[Start of section]
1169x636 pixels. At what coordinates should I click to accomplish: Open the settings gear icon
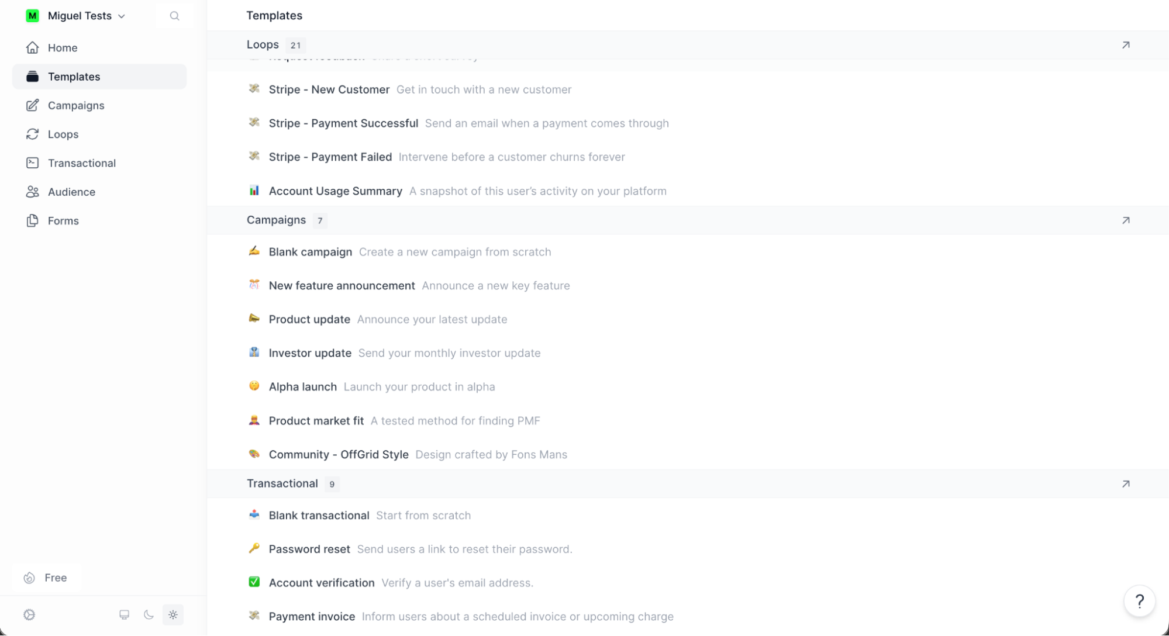29,614
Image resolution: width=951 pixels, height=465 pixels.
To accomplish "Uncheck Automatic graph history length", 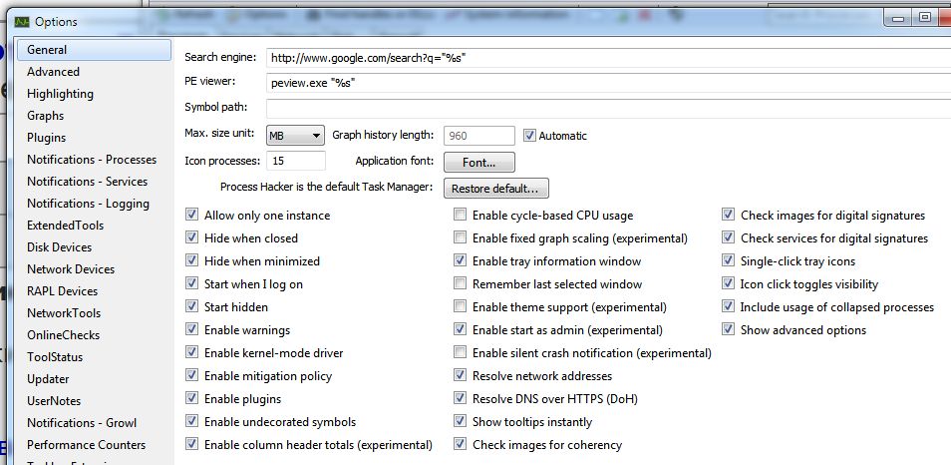I will coord(529,136).
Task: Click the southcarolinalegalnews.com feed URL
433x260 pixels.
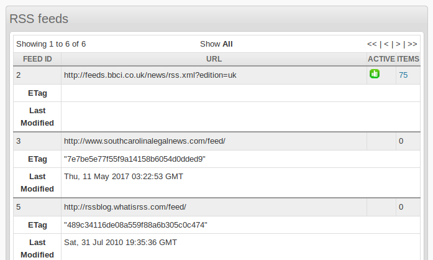Action: [144, 141]
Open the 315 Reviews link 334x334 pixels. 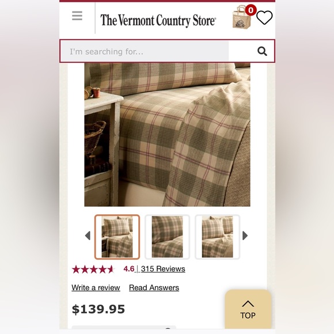(163, 269)
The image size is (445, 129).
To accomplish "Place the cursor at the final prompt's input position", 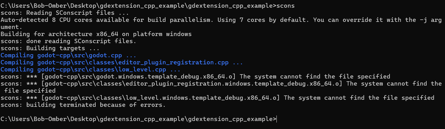I will pyautogui.click(x=277, y=119).
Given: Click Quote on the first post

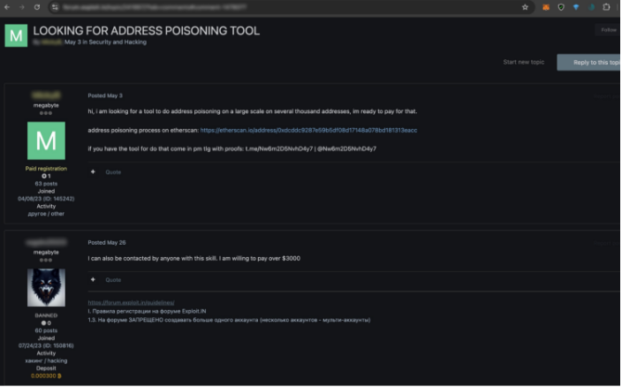Looking at the screenshot, I should click(x=113, y=171).
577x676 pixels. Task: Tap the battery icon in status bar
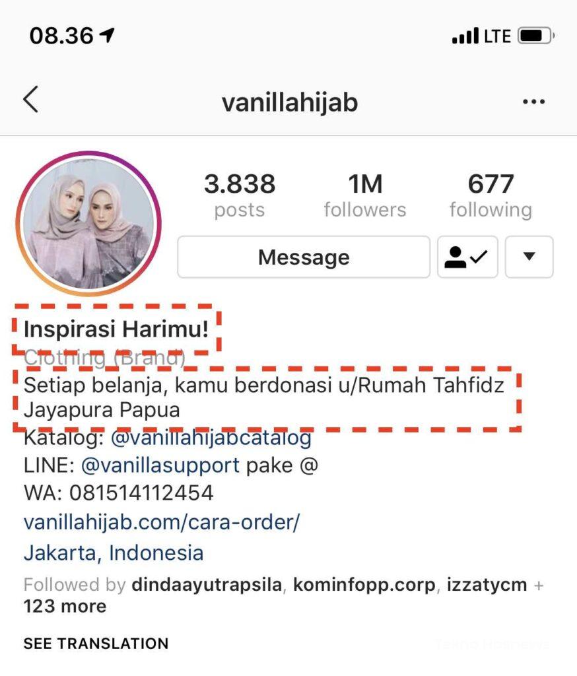(536, 36)
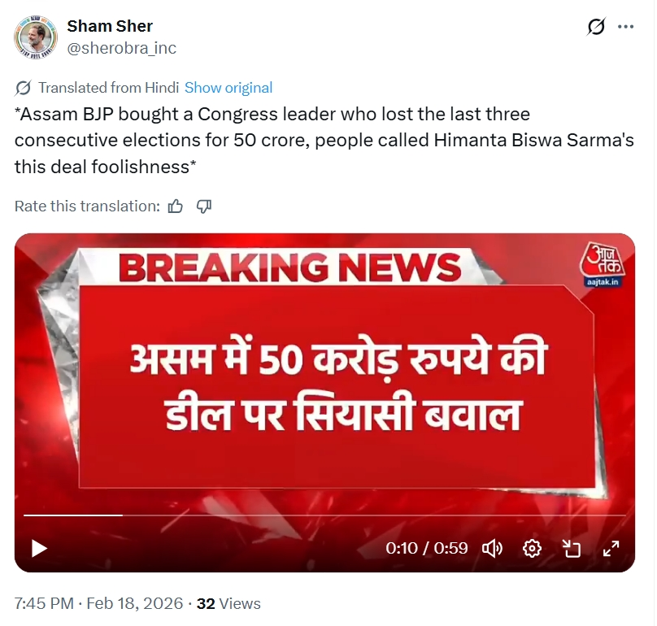Viewport: 657px width, 626px height.
Task: Click the Sham Sher display name
Action: click(x=110, y=26)
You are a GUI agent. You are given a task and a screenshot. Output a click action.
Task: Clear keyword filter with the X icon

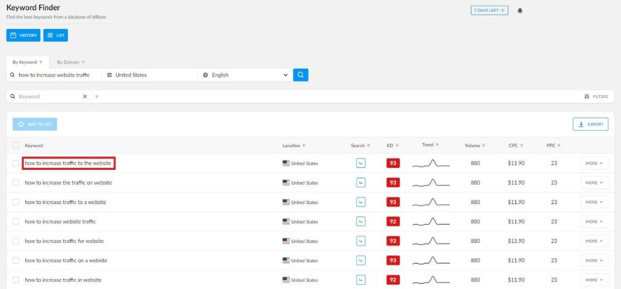85,96
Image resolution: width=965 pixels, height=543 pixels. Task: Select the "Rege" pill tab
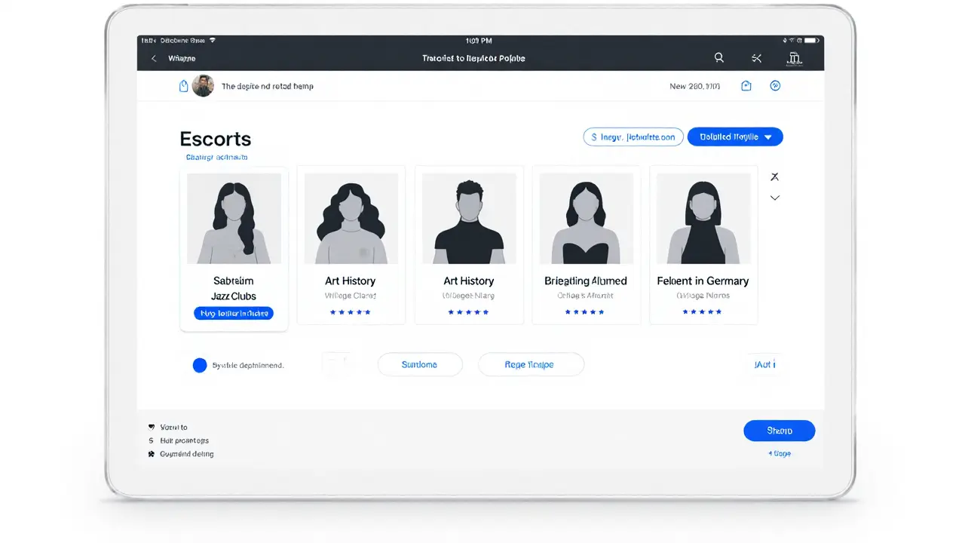tap(530, 364)
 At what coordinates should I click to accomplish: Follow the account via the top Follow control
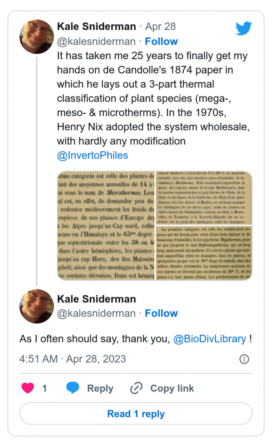(x=162, y=42)
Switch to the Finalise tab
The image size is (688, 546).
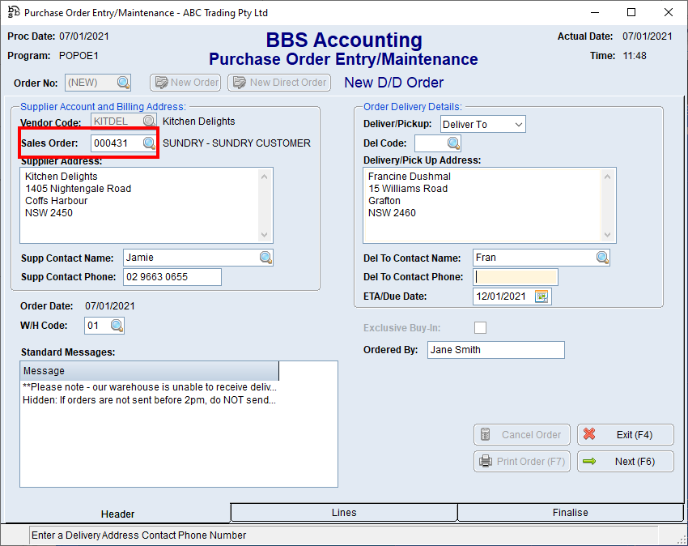(571, 512)
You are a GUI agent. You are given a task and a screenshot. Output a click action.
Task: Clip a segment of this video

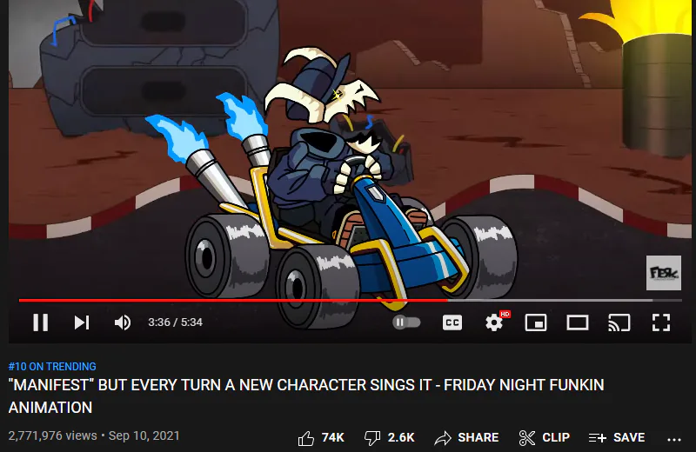click(x=545, y=437)
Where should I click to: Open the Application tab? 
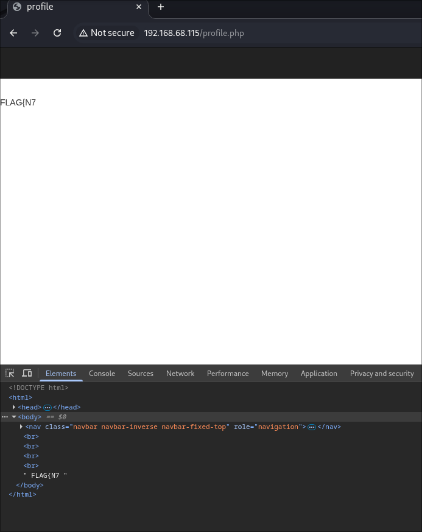(x=318, y=374)
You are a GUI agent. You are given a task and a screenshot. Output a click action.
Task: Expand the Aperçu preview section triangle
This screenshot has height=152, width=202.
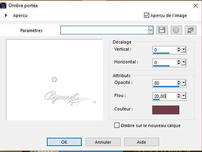[x=6, y=15]
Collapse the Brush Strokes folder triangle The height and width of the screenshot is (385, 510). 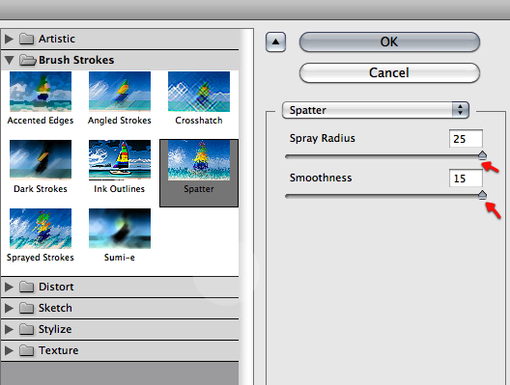[x=9, y=60]
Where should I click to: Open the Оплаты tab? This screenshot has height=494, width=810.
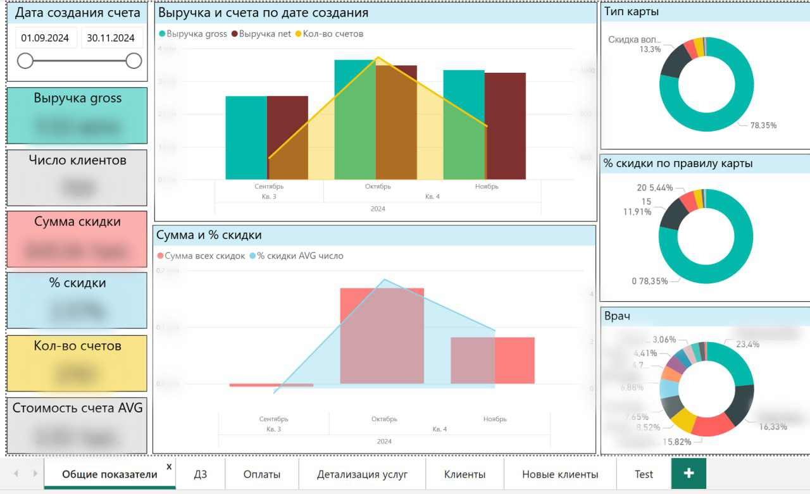click(x=262, y=474)
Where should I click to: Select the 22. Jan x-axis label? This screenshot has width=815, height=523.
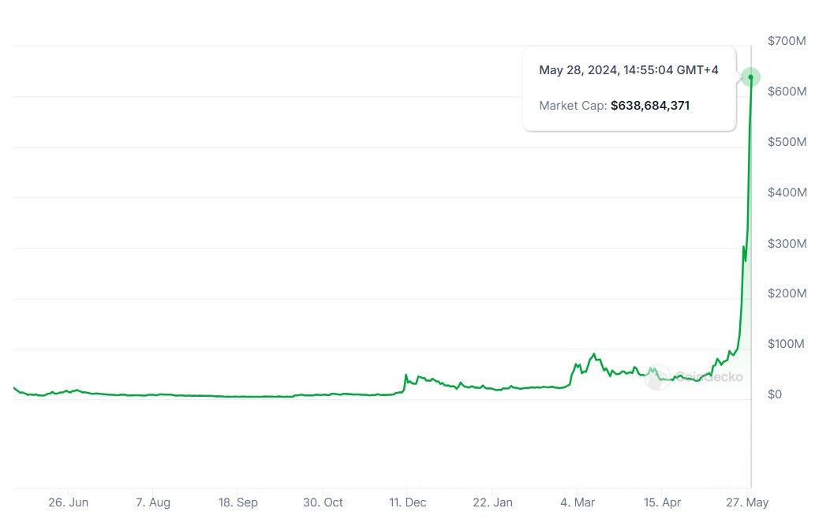(x=492, y=502)
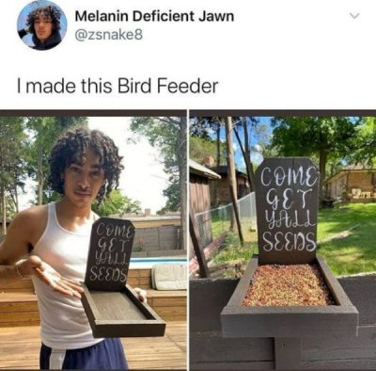Screen dimensions: 376x371
Task: Click the seed-filled tray in right photo
Action: point(288,286)
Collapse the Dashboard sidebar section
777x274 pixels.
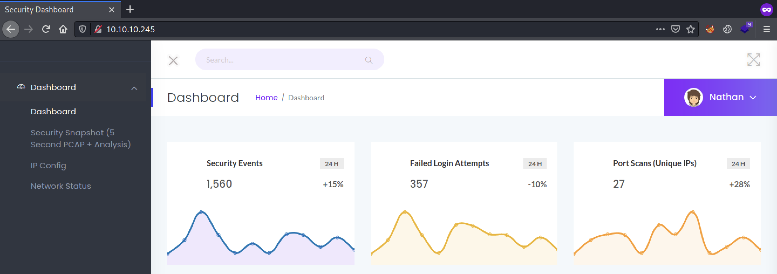coord(134,88)
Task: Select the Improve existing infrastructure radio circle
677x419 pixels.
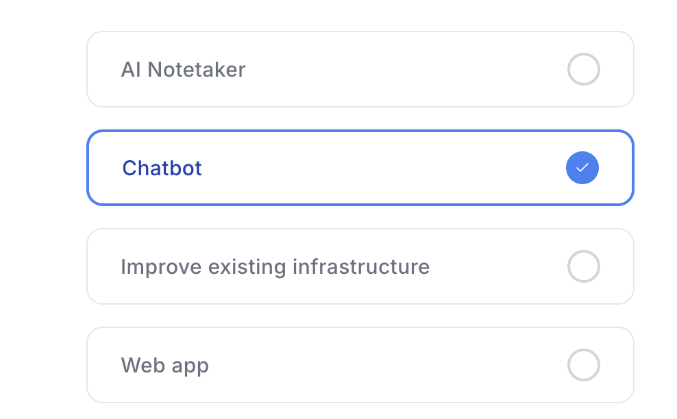Action: click(x=583, y=266)
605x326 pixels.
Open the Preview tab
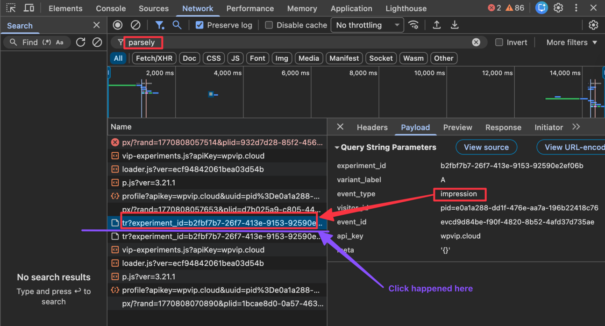457,127
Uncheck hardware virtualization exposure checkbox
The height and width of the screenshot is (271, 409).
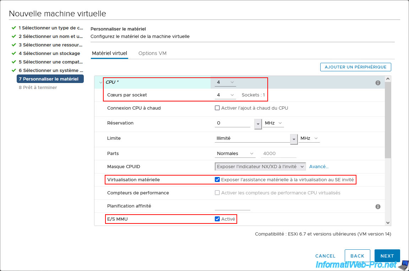click(217, 180)
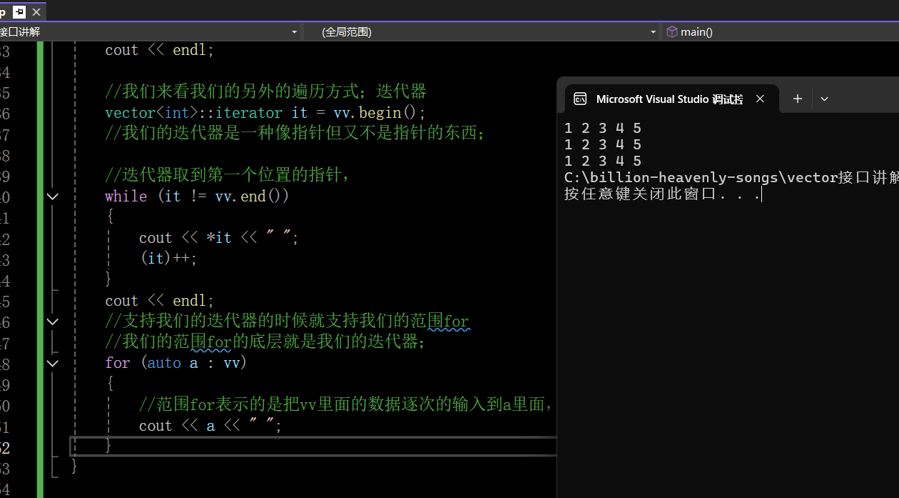899x498 pixels.
Task: Collapse the region chevron at line 46
Action: point(52,321)
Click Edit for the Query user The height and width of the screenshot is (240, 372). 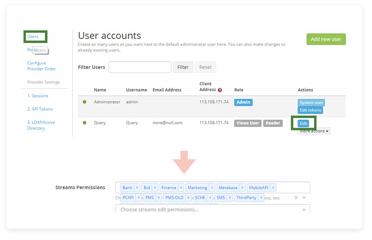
[End of section]
### What to work on
Give back word for word the lines from the one containing "677x419 pixels." through the final line of the data above. Pictures are to be left out.

### Answer to this task
677x419 pixels.
Action: click(x=583, y=266)
605x326 pixels.
Open the Preview tab
457,127
Uncheck hardware virtualization exposure checkbox
The height and width of the screenshot is (271, 409).
click(217, 180)
899x498 pixels.
Task: Collapse the region chevron at line 46
Action: point(52,321)
Click Edit for the Query user The height and width of the screenshot is (240, 372). 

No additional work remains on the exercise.